# Task goal
Across all of the records below, determine the number of lines containing the string "give"; reply with that number only.

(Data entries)
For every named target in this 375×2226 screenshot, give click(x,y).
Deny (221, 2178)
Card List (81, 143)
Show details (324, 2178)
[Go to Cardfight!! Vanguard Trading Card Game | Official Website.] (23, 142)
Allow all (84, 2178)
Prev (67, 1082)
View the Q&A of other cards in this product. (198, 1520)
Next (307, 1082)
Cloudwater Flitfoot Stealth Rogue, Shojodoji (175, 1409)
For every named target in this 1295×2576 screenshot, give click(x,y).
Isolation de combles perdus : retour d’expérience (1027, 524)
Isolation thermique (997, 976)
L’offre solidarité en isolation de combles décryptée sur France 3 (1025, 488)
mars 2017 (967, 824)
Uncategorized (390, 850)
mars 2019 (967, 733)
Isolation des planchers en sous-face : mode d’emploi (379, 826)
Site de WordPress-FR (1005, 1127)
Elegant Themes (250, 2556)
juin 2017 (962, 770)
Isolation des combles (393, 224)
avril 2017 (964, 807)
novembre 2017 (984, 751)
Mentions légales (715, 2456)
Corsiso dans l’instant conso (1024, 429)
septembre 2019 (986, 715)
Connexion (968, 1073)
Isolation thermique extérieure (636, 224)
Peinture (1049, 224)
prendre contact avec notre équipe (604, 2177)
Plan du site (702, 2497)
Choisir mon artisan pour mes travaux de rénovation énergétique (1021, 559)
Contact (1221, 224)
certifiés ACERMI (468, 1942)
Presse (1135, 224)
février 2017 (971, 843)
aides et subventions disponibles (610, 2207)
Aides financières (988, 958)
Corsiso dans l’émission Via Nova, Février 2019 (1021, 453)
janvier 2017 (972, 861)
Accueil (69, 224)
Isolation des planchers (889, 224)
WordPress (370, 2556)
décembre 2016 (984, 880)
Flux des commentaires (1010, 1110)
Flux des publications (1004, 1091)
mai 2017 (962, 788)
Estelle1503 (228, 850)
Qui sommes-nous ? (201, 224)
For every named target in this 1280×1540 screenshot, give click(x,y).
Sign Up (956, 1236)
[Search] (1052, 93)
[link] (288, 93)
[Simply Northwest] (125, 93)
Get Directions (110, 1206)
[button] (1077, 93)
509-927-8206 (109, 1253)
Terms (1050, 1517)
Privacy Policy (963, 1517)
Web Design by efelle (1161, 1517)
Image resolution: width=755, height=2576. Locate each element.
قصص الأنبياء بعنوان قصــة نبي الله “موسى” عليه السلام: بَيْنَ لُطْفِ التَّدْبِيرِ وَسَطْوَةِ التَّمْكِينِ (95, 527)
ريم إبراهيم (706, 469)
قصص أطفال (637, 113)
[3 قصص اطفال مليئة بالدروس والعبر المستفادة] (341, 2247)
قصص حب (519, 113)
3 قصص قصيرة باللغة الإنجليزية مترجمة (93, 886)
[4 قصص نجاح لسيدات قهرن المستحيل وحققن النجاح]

# Solution below
3